SOURCE PASSAGE:
══════════

The NRMCA has good reason for this concern. To comply with most building codes, engineers cannot legally use a hazardous waste material in concrete construction. In a Sept. 4, 2009 letter to EPA administrator Lisa Jack-son, American Concrete Institute (ACI) leadership warned the EPA of the classification's effect. “Designating fly ash as a ‘hazardous waste' will result in little or no fly ash being used in concrete in the U.S. We anticipate the concrete industry will no longer specify its use; and fly ash producers would not permit its beneficial use due to liability concerns, preferring to impound fly ash rather than allow its use.”
Leaders from the ASTM committee that develops standards for the use of fly ash in concrete expressed similar concerns. In a letter to administrator Jackson, they noted that the committee would have to advise users of their document that the EPA had given this material a hazardous classification.
What is the Sierra Club telling its members? In an Aug. 8, 2010 blog post, Bruce Nilles, director of the Sierra Club's Beyond Coal Campaign, urged members not to believe the concrete industry's argument that the federal alternative would prohibit using fly ash in concrete.
Nilles attempted to discredit letters of support for fly ash written by 139 House members and 36 Senators. He claimed the letters “advance faulty claims that stringent federal safeguards for coal ash would stigmatize the coal ash recycling industry (coal ash is often recycled into concrete, bricks, etc...), with the Senate letter claiming even the proposed idea of this type of regulation has caused a downturn in the market.” Nilles continued, “What these letters choose to ignore is that EPA's proposals would completely exempt coal ash that's encapsulated from water and safely recycled into construction materials.”
Despite what Mr. Nilles says, most industry observers believe that if fly ash were labeled a hazardous waste, operators of coal-fired power plants would soon stop selling it. According to John Ward, chairman of Citizens for Recycling First, a Denver-based citizen action group supporting fly ash use, “The stigma created by incorrectly labeling coal ash ‘toxic' and ‘hazardous' makes people less likely to use the material. It also may cause utilities to withold coal ash from users because of fear of litigation.”
Imagine a concrete and cement industry without fly ash. Prices would rise, giving concrete an unfair disadvantage against petroleum-based products. Materials suppliers could be in jeopardy. Coal-fired power plants would face increased landfill costs and lost revenue. And most importantly, the construction industry would be without one of its most useful tools to promote concrete durability. The sustainable construction effort would be hampered as its greatest success would be mothballed.
For more background on this issue, read our Jan. 2010 article, "The Fly Ash Threat".
|Citizens for Recycling First|
Like-minded individuals have formed numerous citizen groups to present a united voice to government officials. These groups have become so entrenched that many senior federal officials deem them more important than elected officials, state agencies, and industry groups. To help counter the influence that many environmental special interest groups bring to the discussion of coal ash and the EPA's proposed “hazardous waste for disposal” approach, a new citizen group was recently formed.
Citizens for Recycling First allows individuals to unite in supporting coal ash recycling as a safe and environmentally preferable alternative to disposal. The group offers information on regulations under development and their potential impact on recycling, and an outlet to assertively challenge misleading news media characterizations of coal ash. Chairman John N. Ward is a consultant to the energy industry, with more than 12 years experience in marketing coal ash for environmentally beneficial uses.
Ward traveled to all of the EPA ruling meetings to provide testimony on behalf of the group. He hosts a blog on the group's Web site, in which he provides insights on current events affecting this issue.
Citizens for Recycling First reports to have more than 1200 citizen members, and is inviting more citizens to join in support of their activity.

══════════

USING THE INFORMATION:
[a] Decide whether each statement agrees with the fly ash article. Answer yes or no for each, and quote the words of the article that decide it.
(i) The American Concrete Institute leadership sent its warning letter on Sept. 4, 2009.
(ii) Letters of support for fly ash were written by 36 House members.
(iii) Citizens for Recycling First is a Denver-based group.
[b] Transcribe the fly ash article, starting with "Leaders from the" and going on through "a hazardous classification.".
Base everything on the fly ash article alone.

INFORMATION SHOWN:

══════════

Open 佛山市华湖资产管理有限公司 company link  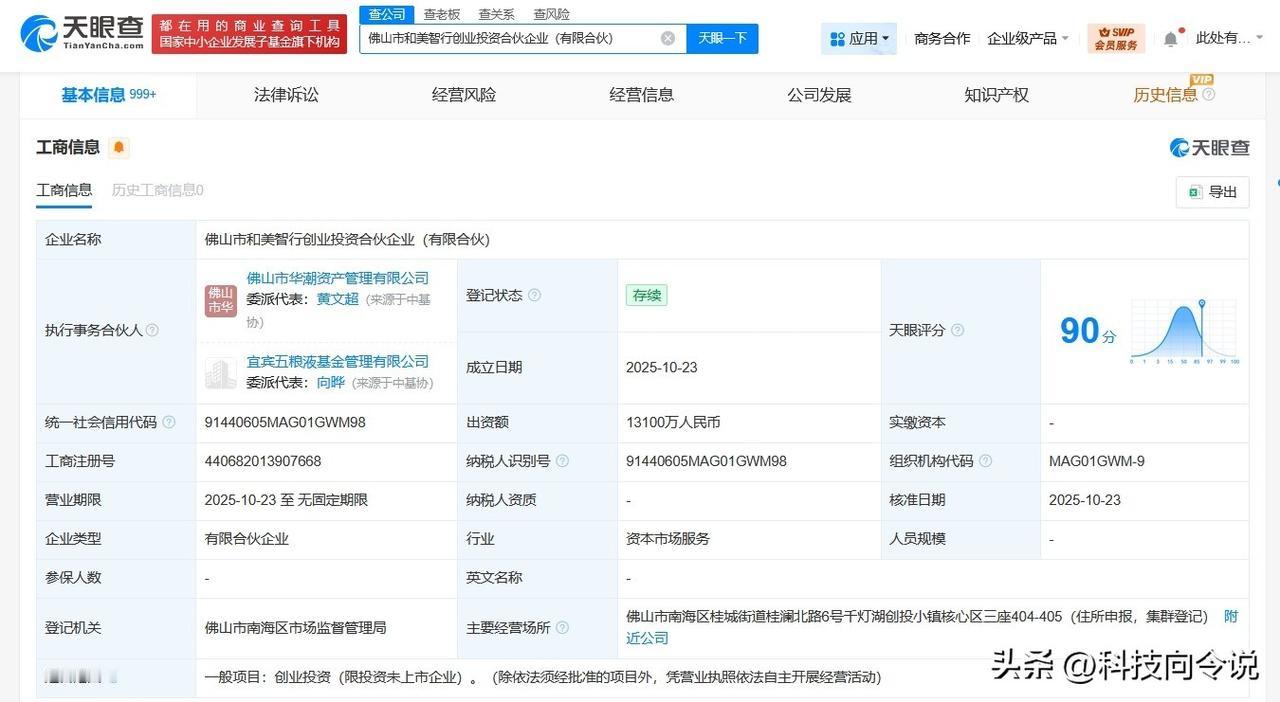tap(337, 278)
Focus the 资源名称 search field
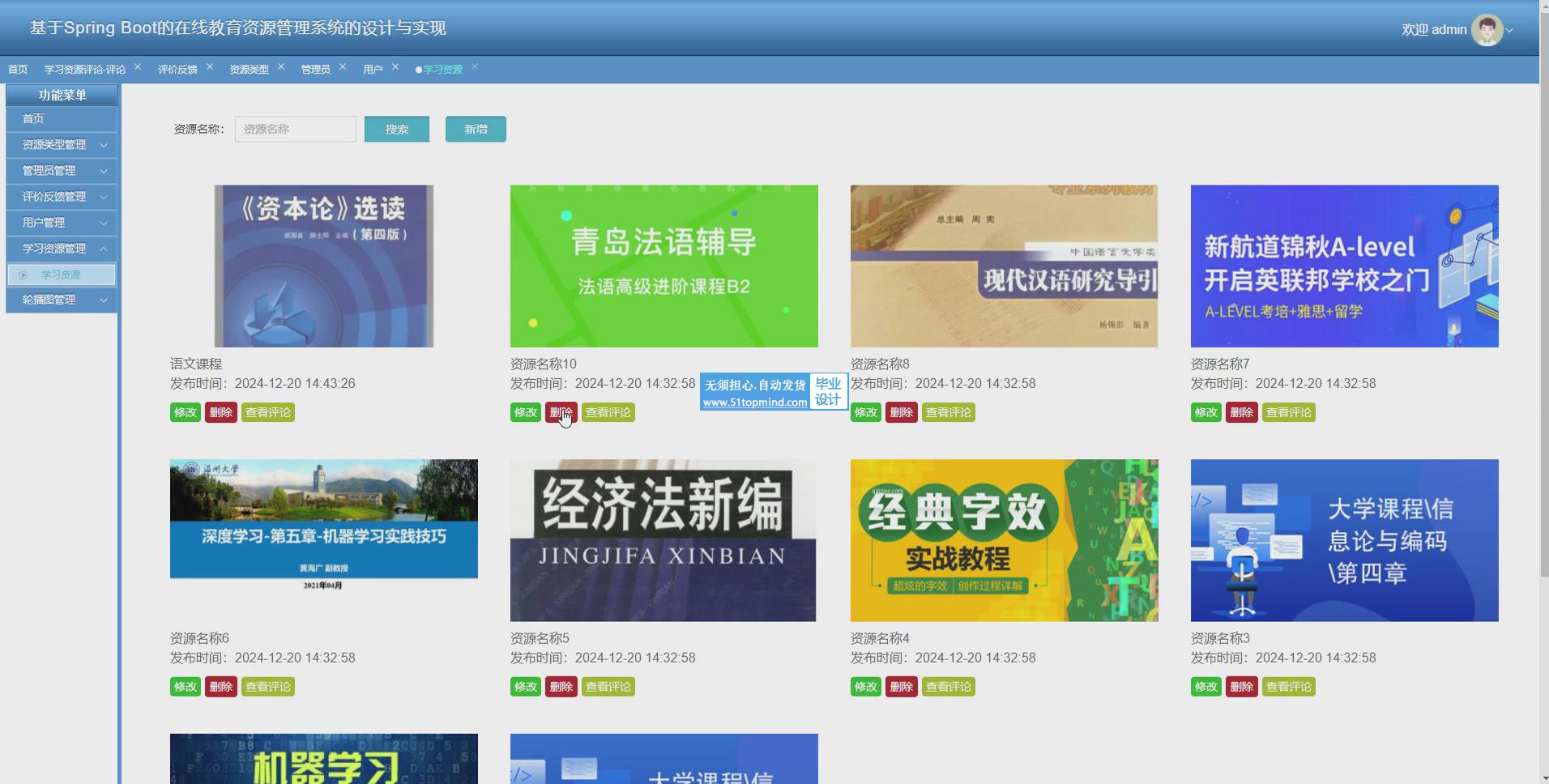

══════════

WRITTEN ANSWERS:
[a]
(i) Yes: "In a Sept. 4, 2009 letter"
(ii) No: "139 House members and 36 Senators"
(iii) Yes: "a Denver-based citizen action group supporting fly ash use"

[b]
Leaders from the ASTM committee that develops standards for the use of fly ash in concrete expressed similar concerns. In a letter to administrator Jackson, they noted that the committee would have to advise users of their document that the EPA had given this material a hazardous classification.